Pathogenesis of Borna Disease in Rats: Immune-Mediated Viral Ophthalmoencephalopathy Causing Blindness and Behavioral Abnormalities

Abstract

Borna disease virus is an unclassified agent that causes a rare but fatal encephalitis in horses in Germany. In experimental animals the virus causes acute fatal encephalitis in some instances and chronic encephalitis with abnormal behavior in others. In initial studies of the pathogenesis of the latter disease in rats, the virus was shown to replicate only in the nervous system, with the greatest concentration of infectivity in the cerebrum and eyes. Viral replication continued indefinitely in both newborn and adult rats.
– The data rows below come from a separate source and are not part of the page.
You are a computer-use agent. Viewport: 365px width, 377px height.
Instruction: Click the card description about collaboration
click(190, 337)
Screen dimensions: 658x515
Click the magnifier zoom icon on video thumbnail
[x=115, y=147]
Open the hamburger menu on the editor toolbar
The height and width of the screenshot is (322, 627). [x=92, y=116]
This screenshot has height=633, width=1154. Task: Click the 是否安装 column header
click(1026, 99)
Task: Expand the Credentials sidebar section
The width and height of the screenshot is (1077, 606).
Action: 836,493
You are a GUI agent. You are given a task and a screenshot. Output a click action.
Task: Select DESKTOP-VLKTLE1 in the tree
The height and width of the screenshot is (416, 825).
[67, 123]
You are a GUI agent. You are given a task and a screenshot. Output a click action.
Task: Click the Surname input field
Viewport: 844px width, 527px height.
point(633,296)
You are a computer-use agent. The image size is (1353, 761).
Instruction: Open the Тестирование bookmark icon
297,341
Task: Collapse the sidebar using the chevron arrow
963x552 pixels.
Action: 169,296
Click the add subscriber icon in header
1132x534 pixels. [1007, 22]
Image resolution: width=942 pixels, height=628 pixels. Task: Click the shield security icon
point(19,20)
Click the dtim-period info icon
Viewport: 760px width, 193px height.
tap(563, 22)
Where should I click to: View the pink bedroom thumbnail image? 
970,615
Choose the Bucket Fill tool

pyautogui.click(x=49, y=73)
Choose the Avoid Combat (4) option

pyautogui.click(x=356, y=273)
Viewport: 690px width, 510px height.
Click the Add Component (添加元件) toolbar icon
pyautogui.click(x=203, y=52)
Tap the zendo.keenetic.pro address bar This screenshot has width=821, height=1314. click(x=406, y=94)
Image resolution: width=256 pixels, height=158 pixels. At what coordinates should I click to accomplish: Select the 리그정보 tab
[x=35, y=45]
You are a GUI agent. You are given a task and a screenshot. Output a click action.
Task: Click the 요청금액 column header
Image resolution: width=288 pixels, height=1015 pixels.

The adult animals developed self-limiting, necrotizing encephalitis in the cerebrum, with inflammation spreading to the retina. Inflammation receded after two months, however, with concomitant cessation of necrosis; static hydrocephalus was observed at this point. Levels of viral replication were unaffected by these changes. Rats became frenzied and aggressive during the encephalitic period but became permanently passive and inactive after inflammation receded. Infected neonates and immunosuppressed adults did not become ill. The frenzied behavior and subsequent blindness in immunocompetent adults were therefore attributed to a uniquely transient immunopathologic reaction targeted to centers in the limbic system and retinal neurons.